It was 1999, a time of whirring floppy disks, sagging JNCO jeans and an overabundance of boy bands in coordinated all-white outfits crooning with outstretched hands…
The dot-com bubble was at its peak, and Marc was watching as his “garbage” internet stock doubled. He had dollar signs in his eyes.
Marc was simultaneously house hunting in San Francisco’s pricy market. He thought for sure his new internet stock would set him up for a down payment on a home. His hopes were high.
He made the error of letting emotions cloud his judgment.
When the stock began to slip – then stumble – Marc’s dream of owning the perfect home in the perfect housing market led him to hold on… until the stock tanked… to zero.

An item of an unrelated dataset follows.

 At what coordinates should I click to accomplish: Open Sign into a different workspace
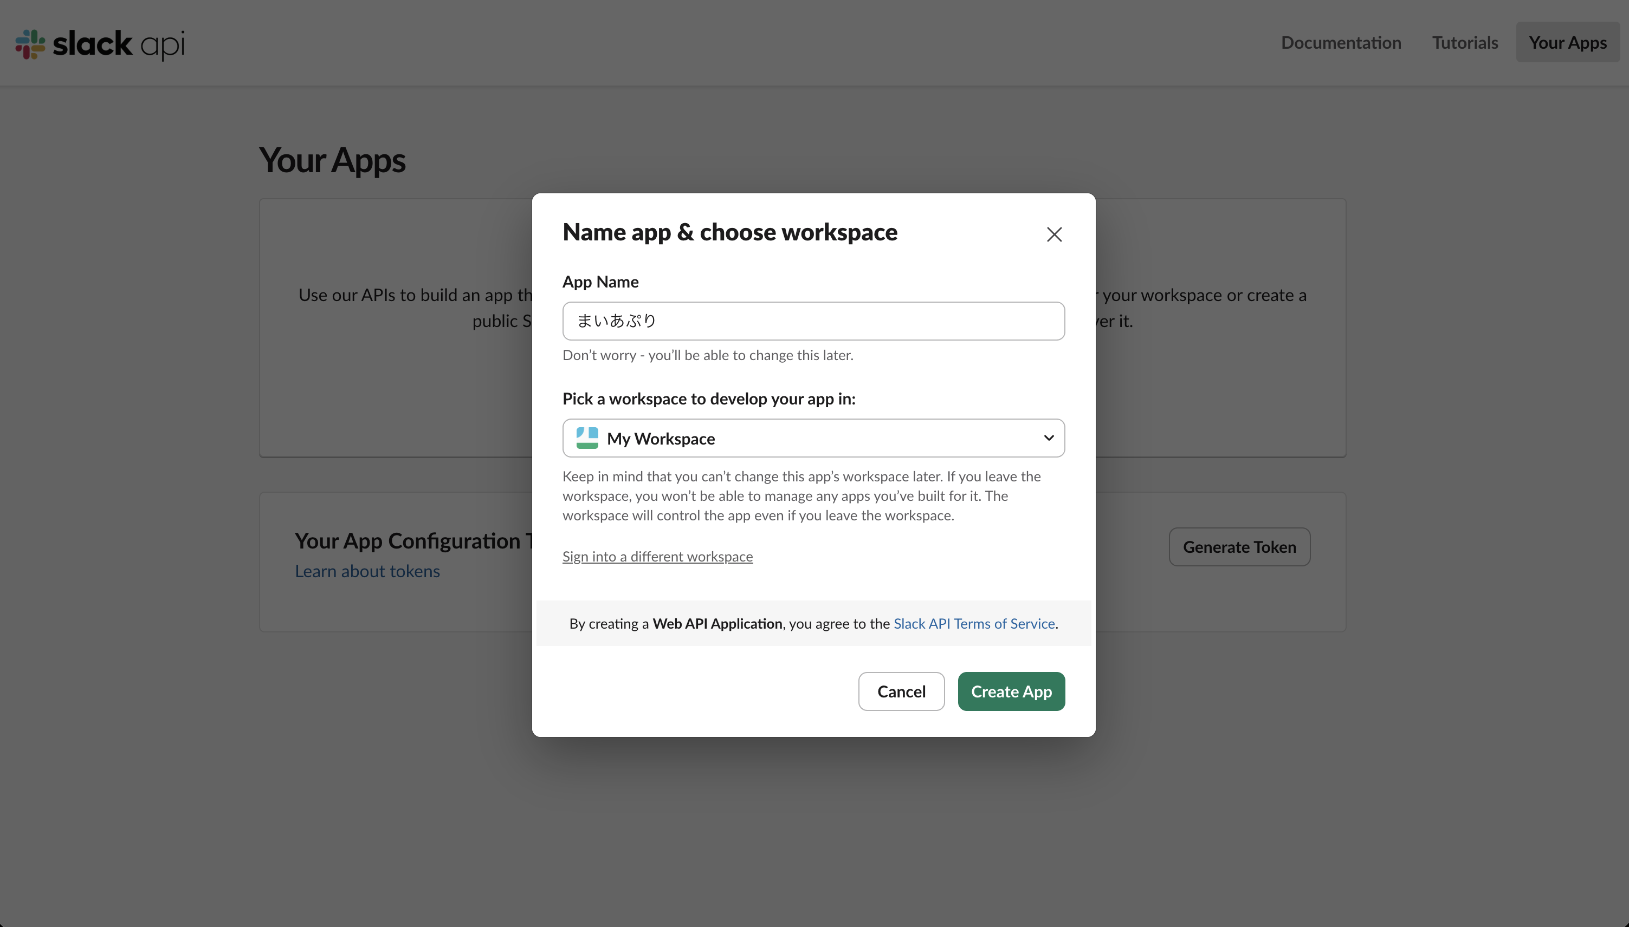(x=657, y=556)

Afterward, Marc realized he needed a strategy that gave clear indications for when to enter and exit his trades, all while cutting emotion out of his buy and sell decisions.
That’s when Marc discovered technical analysis, or the study of stock charts – visual representations of investor fear and greed.

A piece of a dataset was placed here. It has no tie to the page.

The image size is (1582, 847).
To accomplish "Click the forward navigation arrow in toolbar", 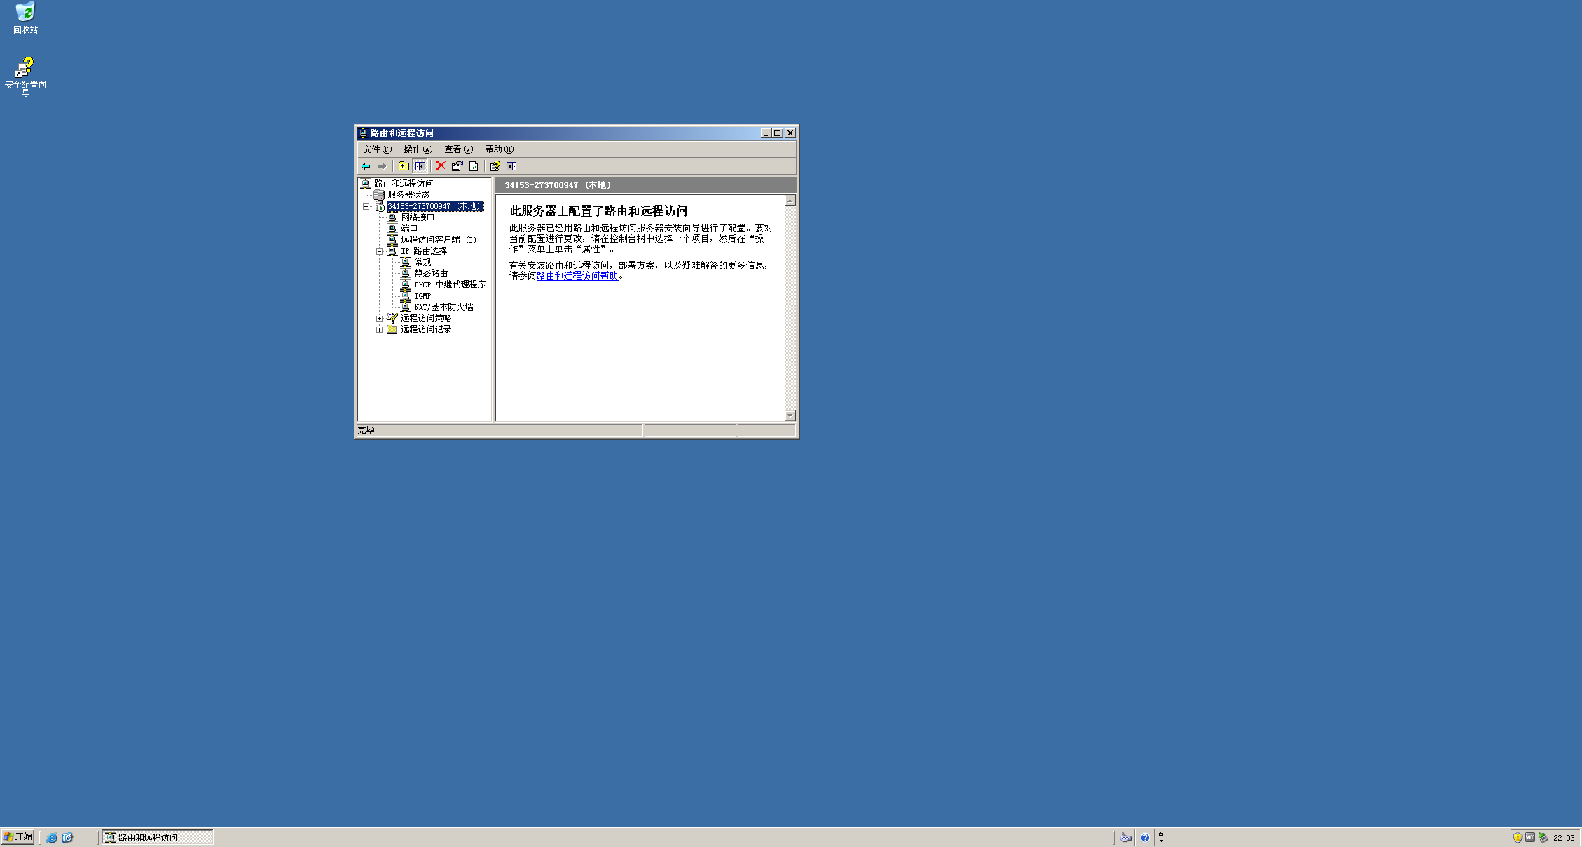I will [381, 166].
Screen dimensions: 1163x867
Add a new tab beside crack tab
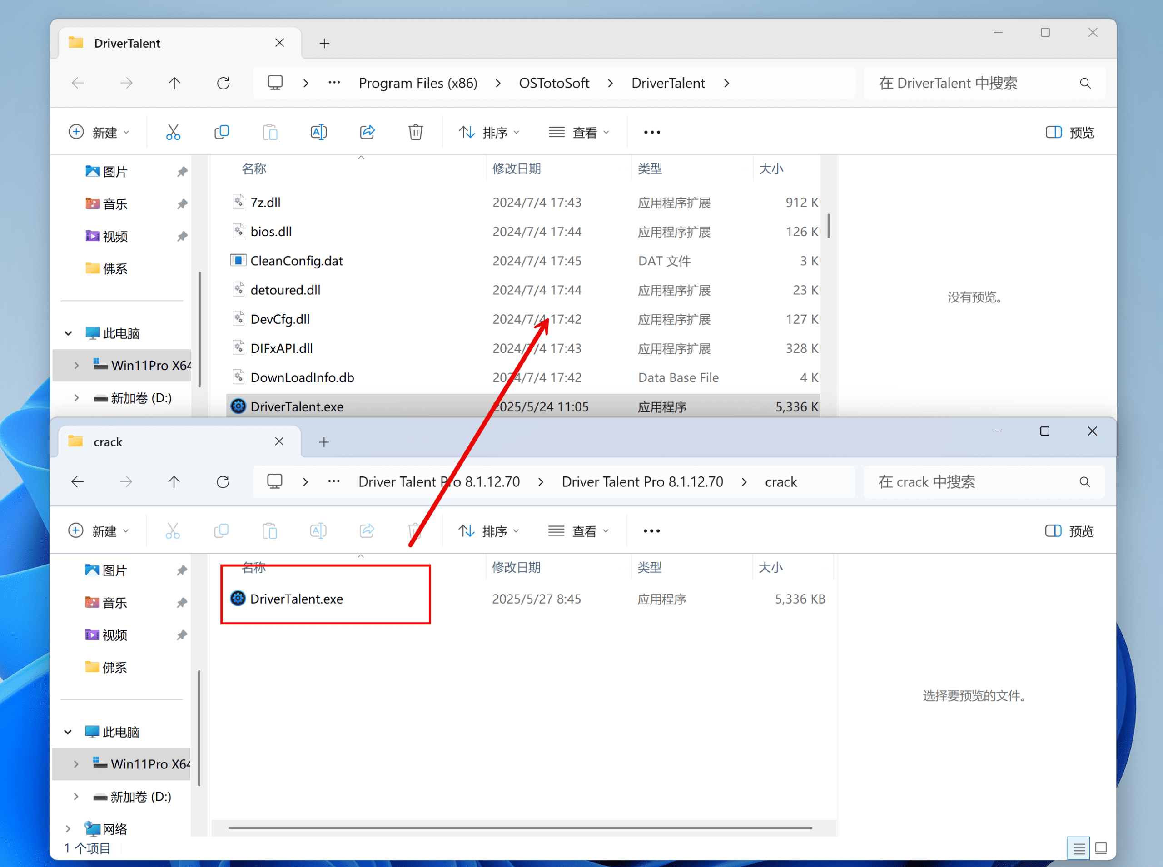pyautogui.click(x=324, y=442)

Knowledge of technical indicators – like resistance, the price level at which a stock’s rising price meets resistance, and support, the price level at which a stock’s downtrends reverse – would have shown Marc that investor sentiment for his internet stock had fundamentally changed.
When “zones” of resistance or support are broken, we know investor psychology has shifted. A break above a long-standing price of resistance signals that interest is swelling, while a dip below support shows that investor interest is drying up.
Simply put, familiarity with resistance and support can cut emotion out of your trades and minimize your losses and maximize your gains.